En France, Michel Bettane, ex-Normalien, agrégé de lettres classiques, critique reconnu, est l’un des grands écrivains du vin, signant de nombreux ouvrages souvent avec son acolyte Thierry Desseauve. Mais cet érudit est aussi un grand dégustateur de Cognac, dont il dit qu’il est « le plus noble des spiritueux ». La journaliste Cécile Cau l’a rencontré.
Pourquoi dites-vous que le Cognac est « le plus noble des spiritueux » ?
– À mes yeux, c’est celui qui respecte le plus son ingrédient premier, celui qui a le plus approfondi la notion de terroir, celui qui a poussé le plus loin les arts de la distillerie et de l’assemblage. Je ne vois pas quel spiritueux pourrait rivaliser. Avec l’âge ou le temps, le Cognac est devenu pour moi un plaisir un peu égoïste, mais un vrai plaisir de dégustateur.
Vous avez beaucoup écrit sur le vin. Quel rapprochement faites-vous entre les univers du vin et du Cognac ?
– Le Cognac est une eau-de-vie de vin : sa matière première, c’est le raisin. Mais il y a plein d’autres liens évidents : la production en appellation d’origine contrôlée, la délimitation des terroirs, des cépages obligatoires, l’art de l’assemblage, le vieillissement. Il faudrait d’ailleurs réapprendre à le déguster à la manière d’un vin d’origine. On devrait aussi avoir une liste de cognacs dans les cartes des vins. Les amateurs de vin sont tous de potentiels amateurs de Cognac car, dans l’un comme dans l’autre, on va rechercher et apprécier la concentration des saveurs, l’équilibre, la personnalité.
Est-ce qu’il y a beaucoup d’amateurs de vin qui sont aussi des amateurs de Cognac ?

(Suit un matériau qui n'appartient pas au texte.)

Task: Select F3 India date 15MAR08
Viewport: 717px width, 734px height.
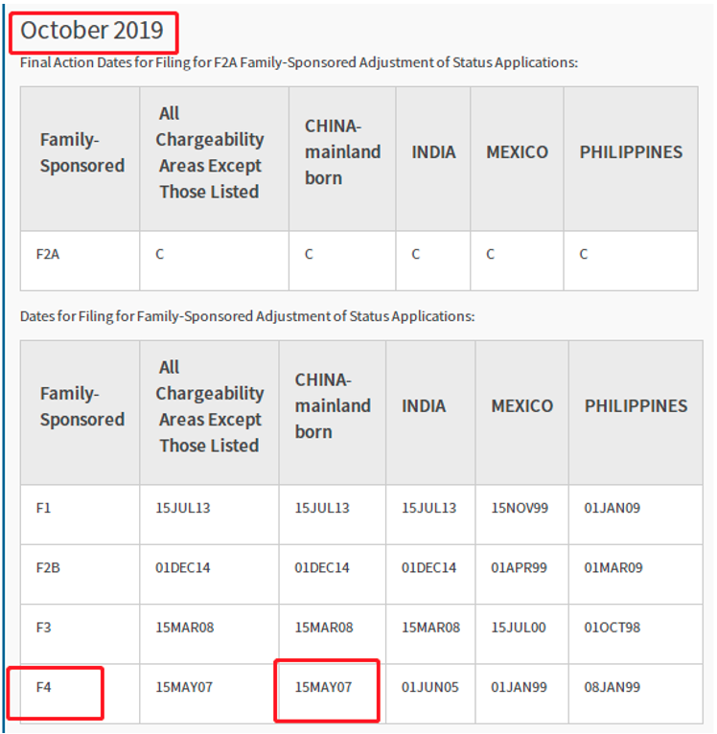Action: 430,628
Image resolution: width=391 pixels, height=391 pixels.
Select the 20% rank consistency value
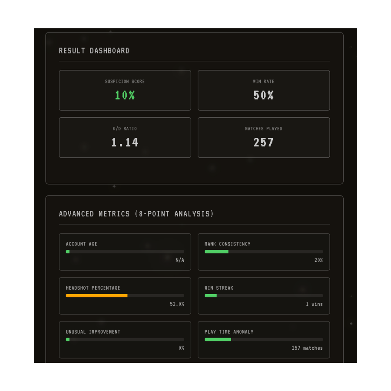pyautogui.click(x=319, y=260)
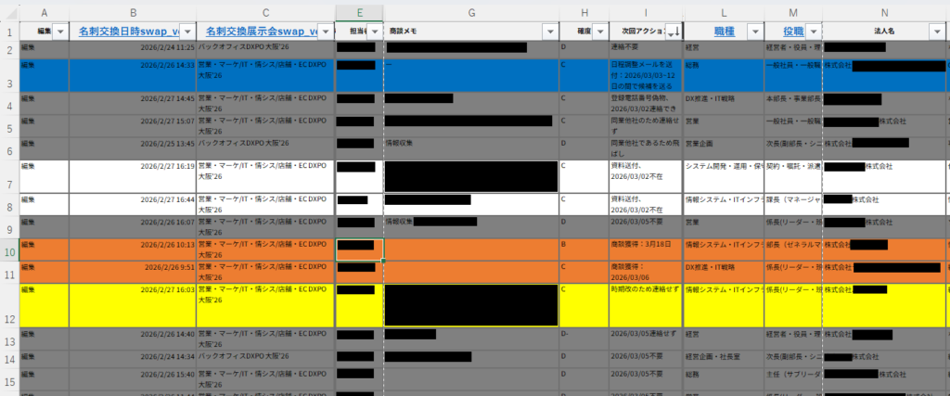Screen dimensions: 950x396
Task: Select the 時期尚早のため連絡せず cell in yellow row
Action: tap(644, 290)
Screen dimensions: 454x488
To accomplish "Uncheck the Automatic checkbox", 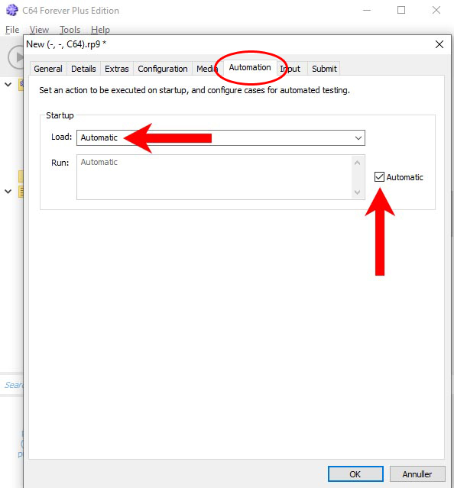I will tap(379, 176).
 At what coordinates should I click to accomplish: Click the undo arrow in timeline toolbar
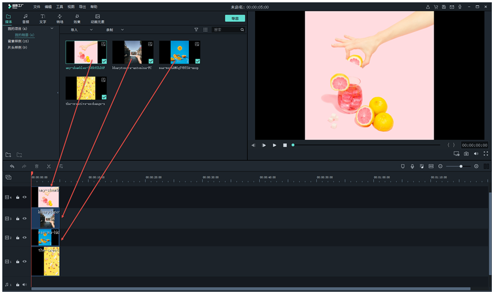(12, 166)
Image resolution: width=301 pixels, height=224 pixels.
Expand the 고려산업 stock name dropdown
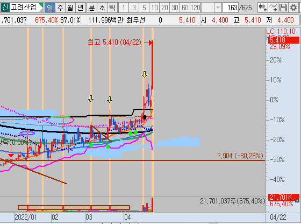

– En Allemagne, en Autriche, en Pologne ou en Chine, beaucoup sont de sérieux amateurs de Cognac. Ils en consomment plus souvent, en particulier au restaurant. Un vrai Russe ne finit pas un repas sans Cognac. Les Italiens, formés par la grappa, ou les Anglais, malgré leur culture whisky, n’hésitent pas à en déguster. Mais c’est moins vrai en France même si la consommation en cocktails a entraîné un rajeunissement des consommateurs. Je crois qu’il faut réapprendre le goût et cela doit passer par les prescripteurs : les salons des vins par exemple mais aussi les sommeliers qui ont un rôle important de passeur à jouer dans les restaurants en proposant de déguster un cognac en fin de repas.